3. Next, Get2 executes a football-style handoff to the adjacent Get1 protein. Binding to Get1 causes the two Get3s to partially “unzip,” wedging open the groove and releasing the tail-anchored substrate for insertion into the membrane.
4. Finally, new ATP molecules bind to Get3 causing it to zip back up into the closed form. This releases it from Get1 so that it can initiate another round of protein delivery in the cytosol.
"We have a minimal system, completely purified, that's only three components plus the substrate," Keenan said. "Now we can basically do whatever we want.

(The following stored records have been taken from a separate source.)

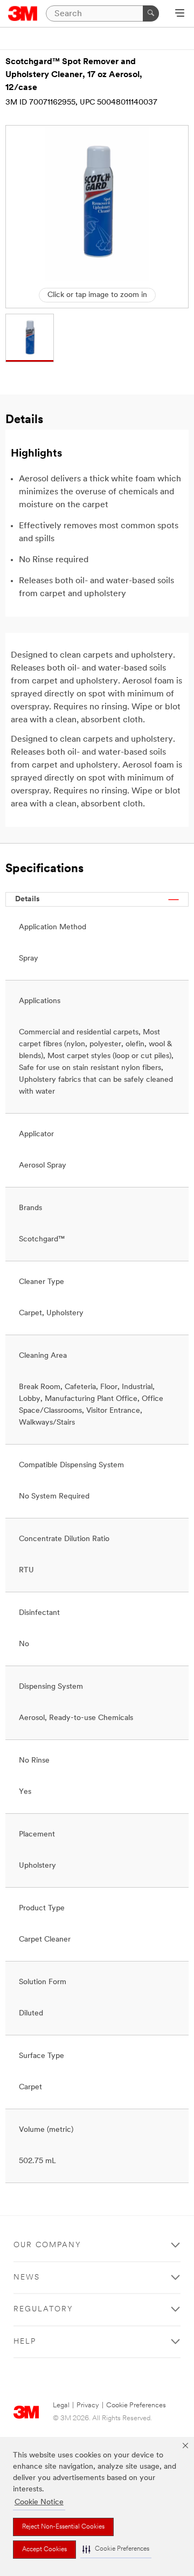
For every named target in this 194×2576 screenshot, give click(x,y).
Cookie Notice (39, 2502)
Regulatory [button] (43, 2309)
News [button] (26, 2278)
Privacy (88, 2405)
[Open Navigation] (179, 14)
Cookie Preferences (136, 2405)
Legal (61, 2405)
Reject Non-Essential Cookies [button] (63, 2527)
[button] (115, 2549)
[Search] (151, 13)
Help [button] (24, 2342)
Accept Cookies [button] (44, 2549)
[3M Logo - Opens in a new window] (23, 13)
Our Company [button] (47, 2245)
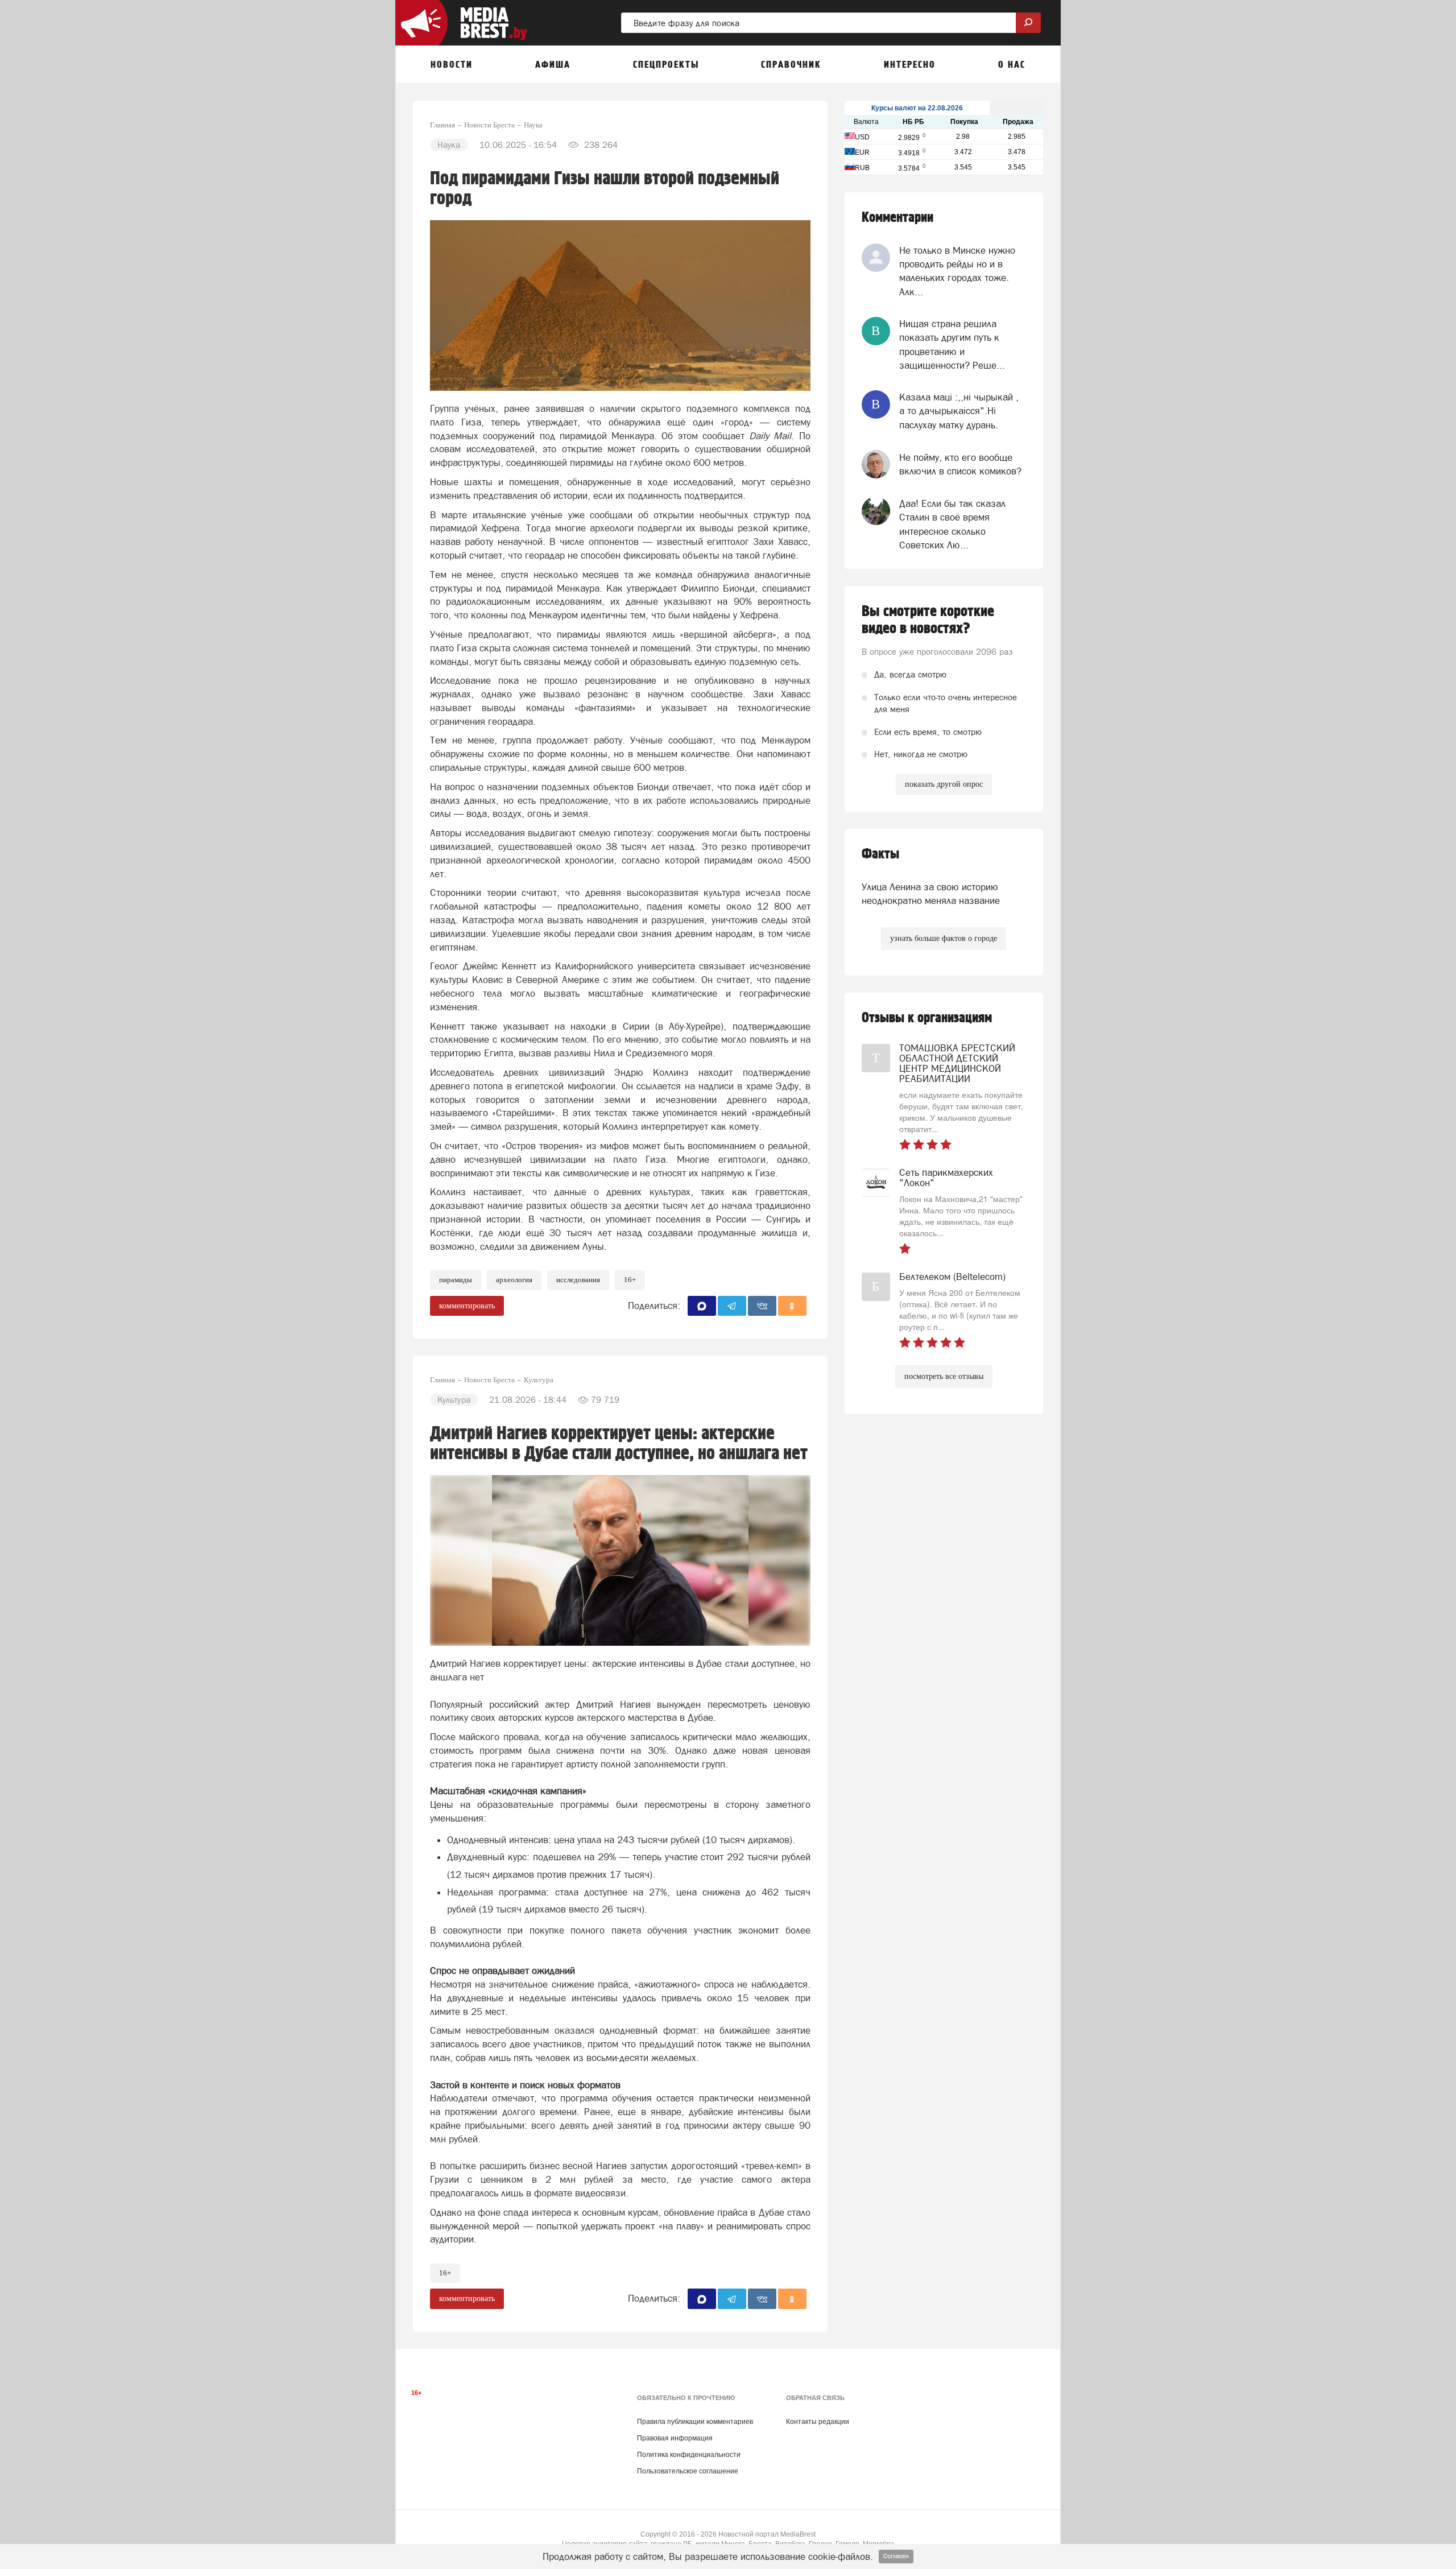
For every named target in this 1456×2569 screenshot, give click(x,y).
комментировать (467, 1306)
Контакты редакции (817, 2422)
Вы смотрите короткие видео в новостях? (928, 620)
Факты (880, 854)
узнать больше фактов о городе (943, 938)
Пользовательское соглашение (687, 2471)
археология (514, 1279)
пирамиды (455, 1279)
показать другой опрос (944, 784)
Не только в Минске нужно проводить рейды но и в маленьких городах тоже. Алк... (957, 271)
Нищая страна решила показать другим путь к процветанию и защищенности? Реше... (952, 344)
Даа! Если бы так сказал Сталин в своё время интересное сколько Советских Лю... (952, 524)
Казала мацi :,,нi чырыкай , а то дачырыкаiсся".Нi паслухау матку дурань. (959, 411)
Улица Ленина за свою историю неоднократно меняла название (931, 893)
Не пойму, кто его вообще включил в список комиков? (960, 464)
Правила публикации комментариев (695, 2422)
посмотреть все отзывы (943, 1376)
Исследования (578, 1279)
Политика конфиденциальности (689, 2455)
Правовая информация (675, 2438)
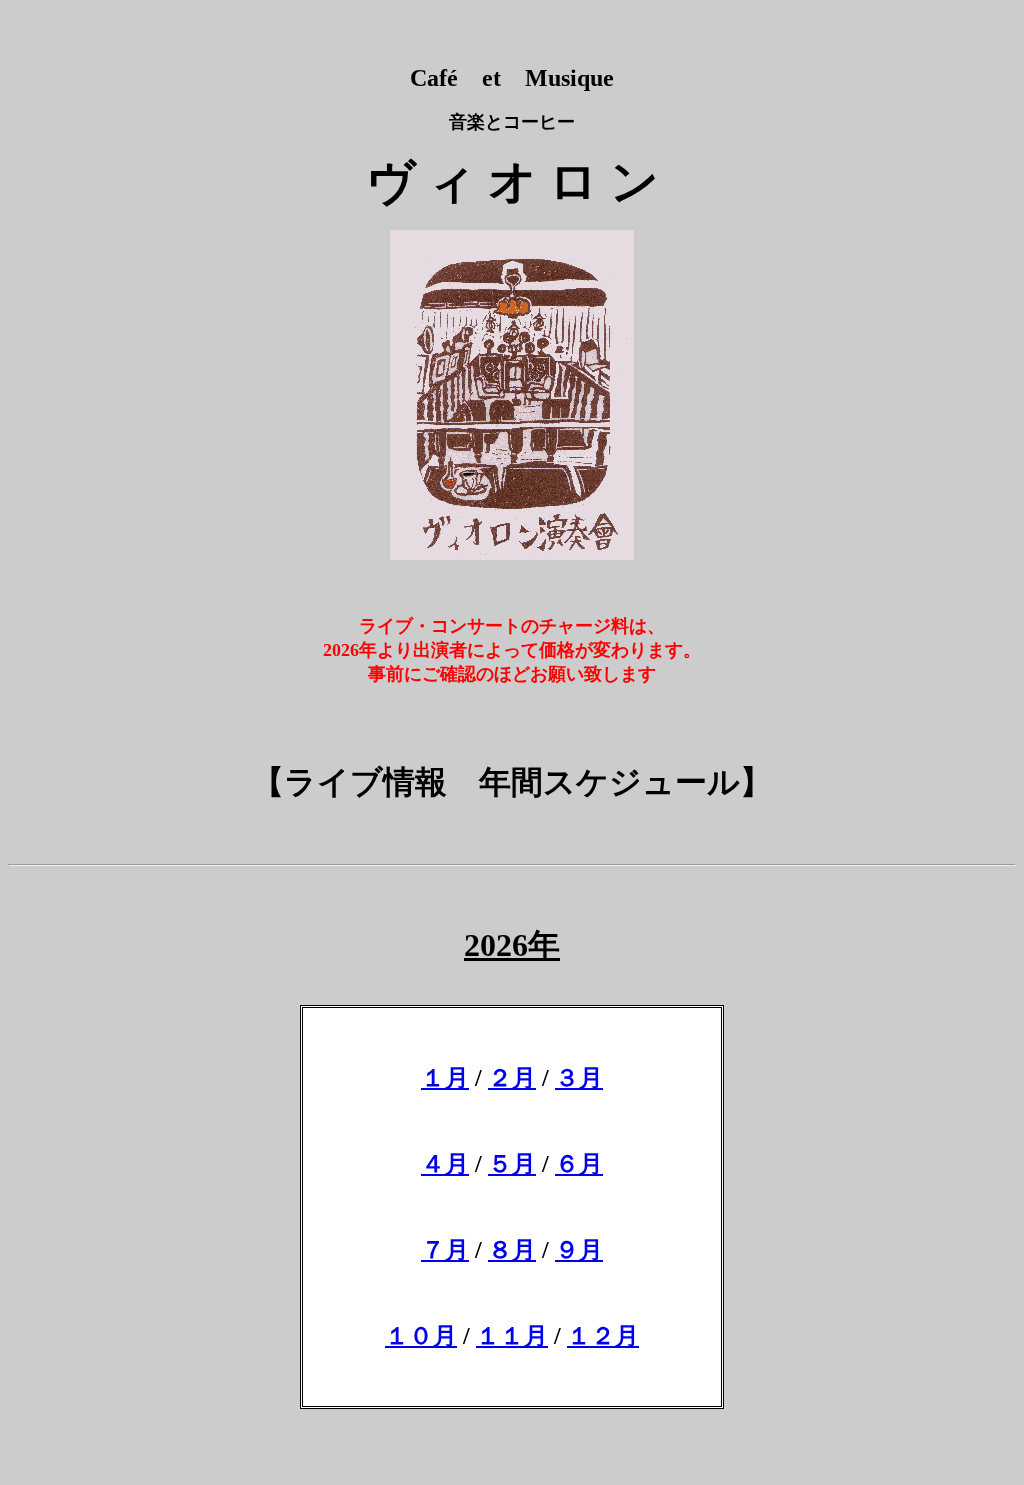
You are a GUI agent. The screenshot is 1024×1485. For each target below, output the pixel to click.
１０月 (421, 1336)
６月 (579, 1164)
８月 (512, 1250)
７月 (445, 1250)
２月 (512, 1078)
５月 (512, 1164)
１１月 (512, 1336)
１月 (445, 1078)
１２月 (603, 1336)
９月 (579, 1250)
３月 (579, 1078)
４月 (445, 1164)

We can make mutants or chemical modifications, and then we can reconstitute the system and ask, 'does it work?' And if it doesn't work, we can ask where in this process does it actually fail, and why."
Some steps of the pathway remain incomplete, such as how the tail-anchor of the protein is finally inserted into the membrane after it is released by Get3. But with the purified system, researchers can begin exploring these questions, and comparing the TA protein pathway to the more complex co-translational pathway.
As the delivery systems for proteins of all types are better understood, scientists can then use these systems to create better drugs and manipulate cells for bioengineering purposes. For example, some viruses are thought to exploit protein delivery pathways, and understanding the details of trafficking may suggest new ways of defending cells against infection.
"The more we understand about different targeting pathways, the better our ability to successfully target proteins where we want," Keenan said. "Right now, there's no killer app, but you can imagine a lot of potential uses."
The study, "The mechanism of membrane-associated steps in tail-anchored protein insertion," will be published August 24th online by Nature. In addition to Mariappan, Mateja, Hegde, and Keenan, Malgorzata Dobosz and Elia Bove of the University of Chicago are authors on the study.
Funding for the research was provided by the National Institutes of Health, The Camille and Henry Dreyfus Postdoctoral Program in Environmental Chemistry, and the Edward J. Mallinckrodt, Jr. Foundation.